**WHAT YOU HAVE TO DO**
Reproduce the line with "Screen dimensions: 740x568" and everything after it in the listing below, exactly, both ends included. No pictures.

**WORKING DATA**
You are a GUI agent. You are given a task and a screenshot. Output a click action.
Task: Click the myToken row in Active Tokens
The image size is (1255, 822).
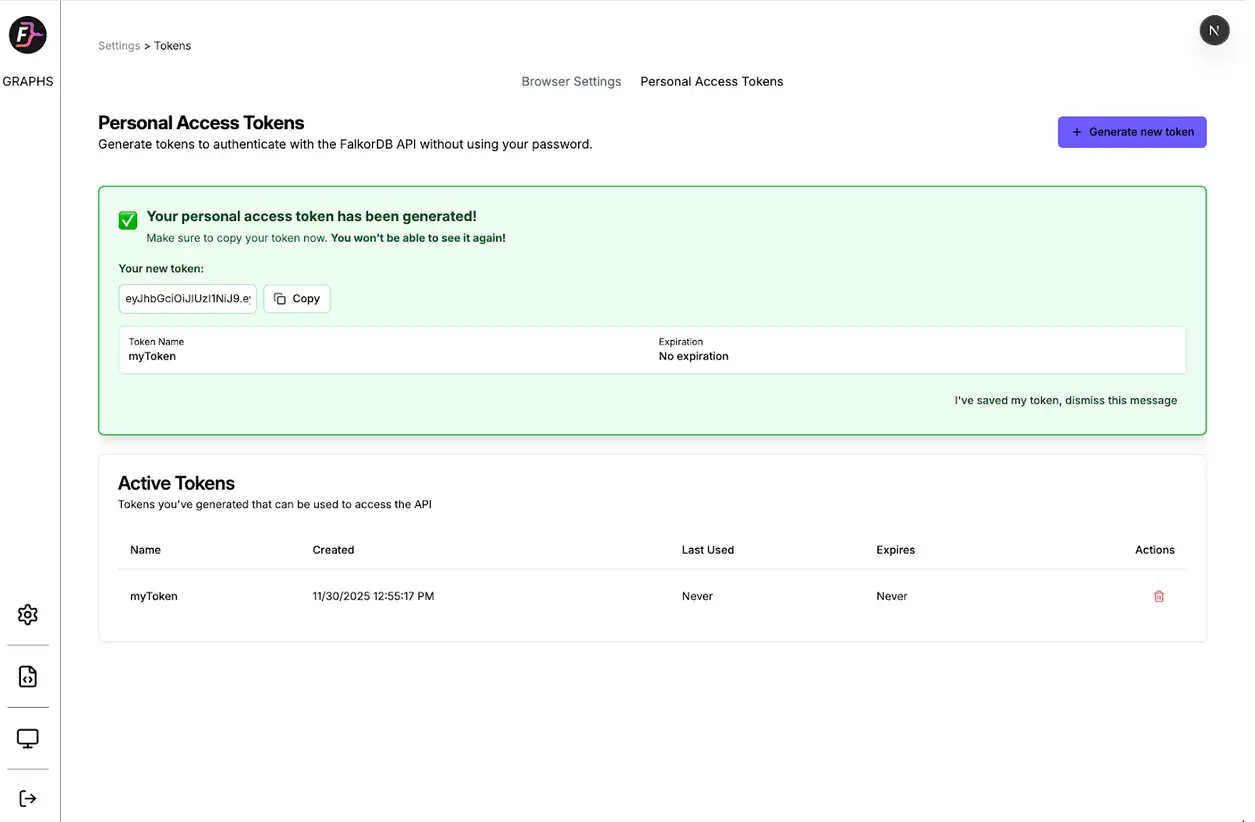[x=154, y=596]
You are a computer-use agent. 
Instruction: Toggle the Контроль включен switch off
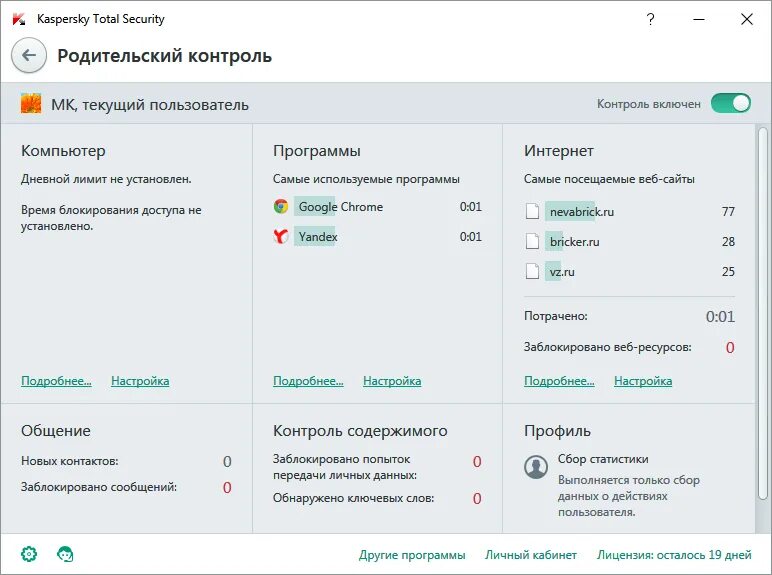point(731,103)
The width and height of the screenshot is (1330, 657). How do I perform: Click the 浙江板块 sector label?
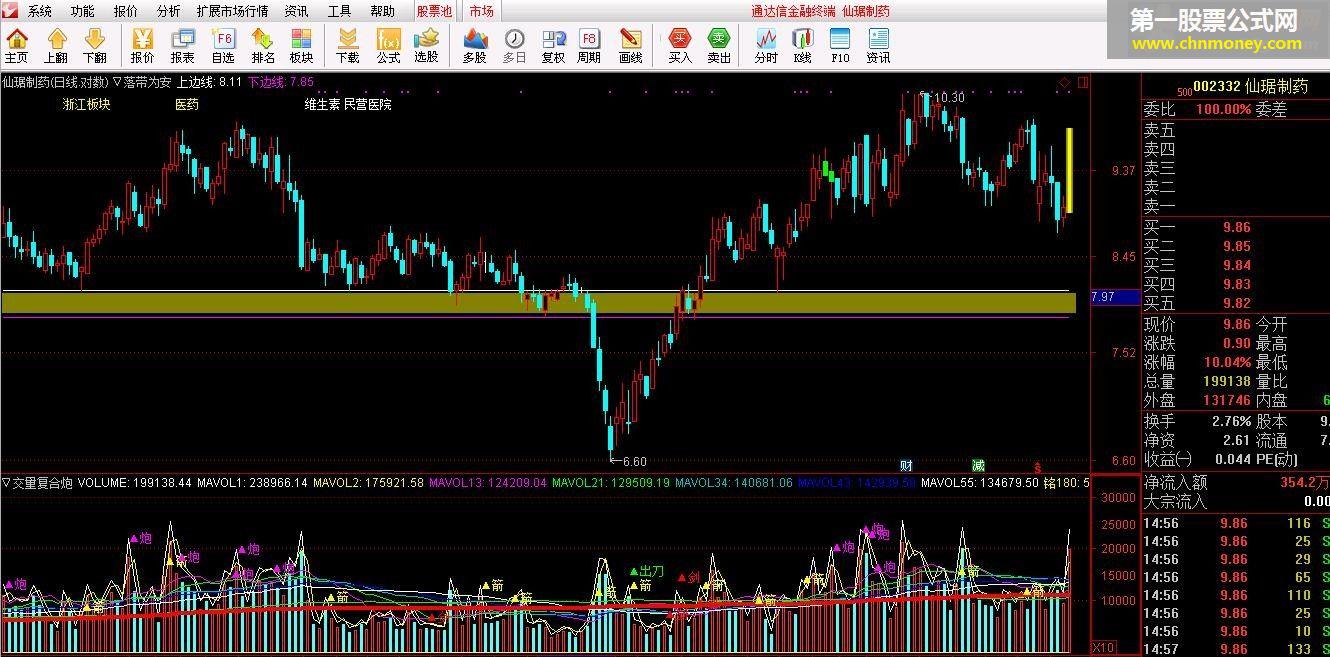click(86, 104)
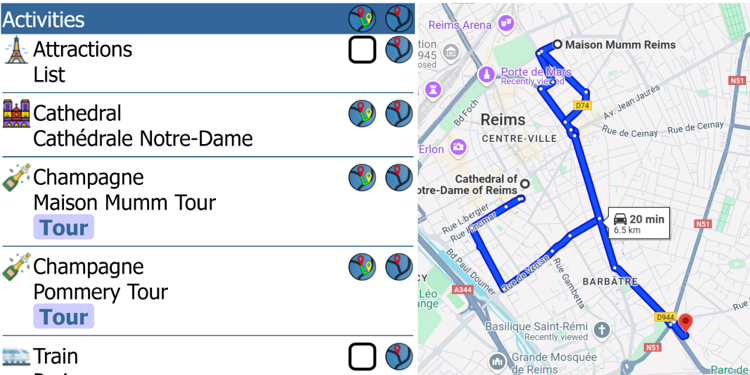Viewport: 750px width, 375px height.
Task: Select the Cathédrale Notre-Dame activity row
Action: 208,125
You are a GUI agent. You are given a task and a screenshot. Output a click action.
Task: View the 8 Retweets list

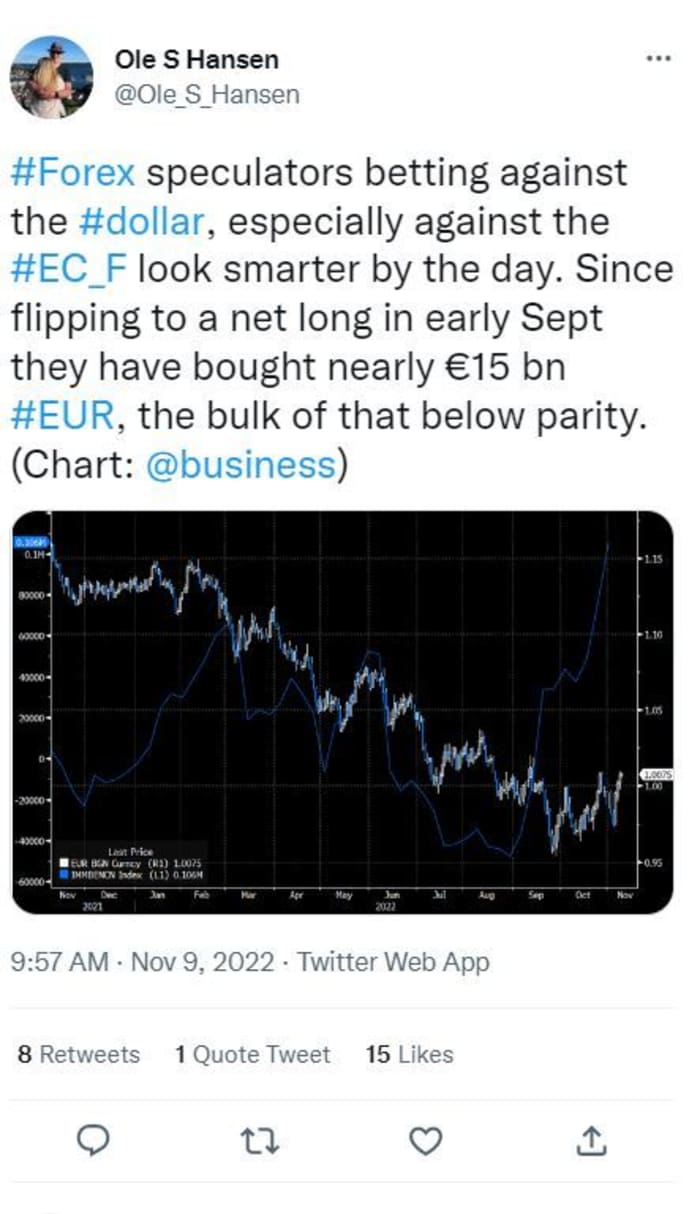pyautogui.click(x=80, y=1054)
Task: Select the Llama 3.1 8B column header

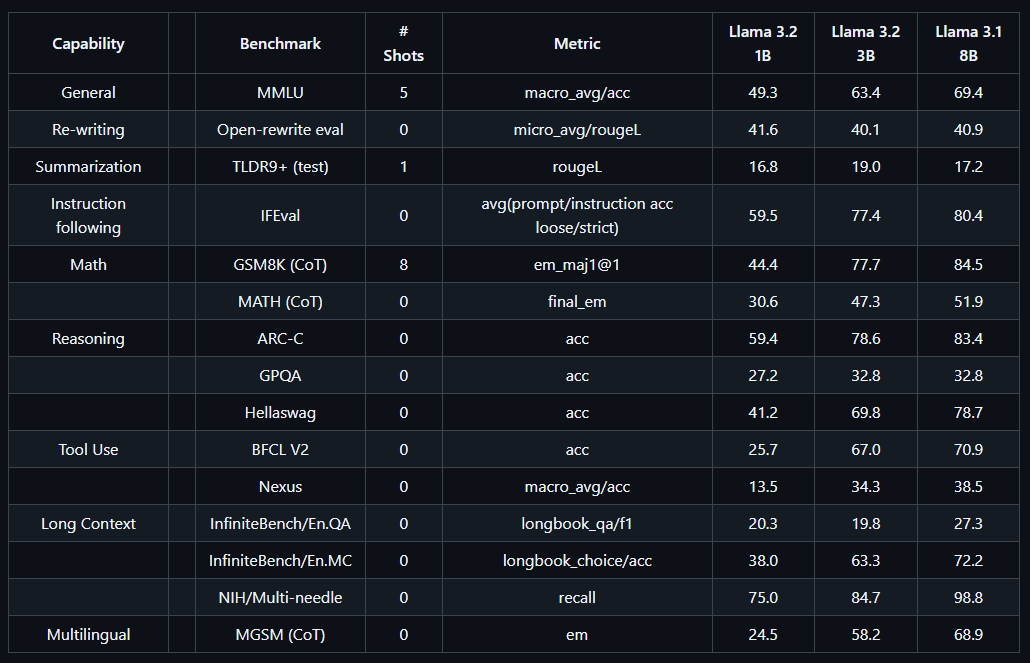Action: pyautogui.click(x=969, y=44)
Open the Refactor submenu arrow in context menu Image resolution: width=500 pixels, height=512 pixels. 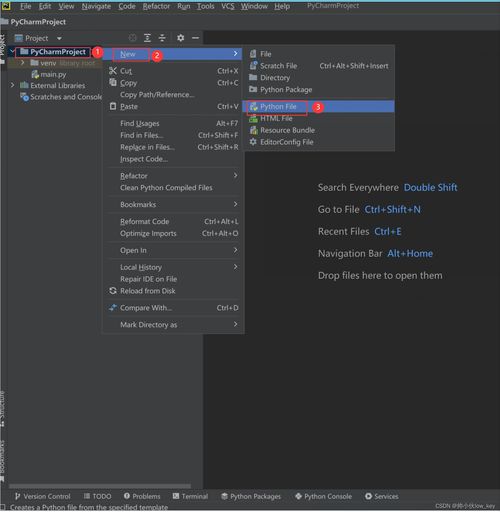235,176
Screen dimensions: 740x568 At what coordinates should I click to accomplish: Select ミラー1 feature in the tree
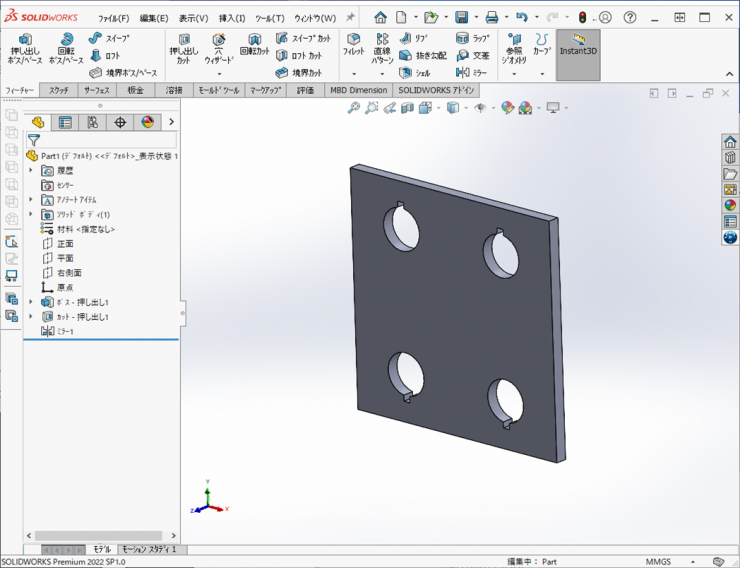(63, 331)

**RESULT OF THIS EXERCISE**
Screen dimensions: 740x568 At what coordinates should I click to accomplish: Select ミラー1 feature in the tree
(63, 331)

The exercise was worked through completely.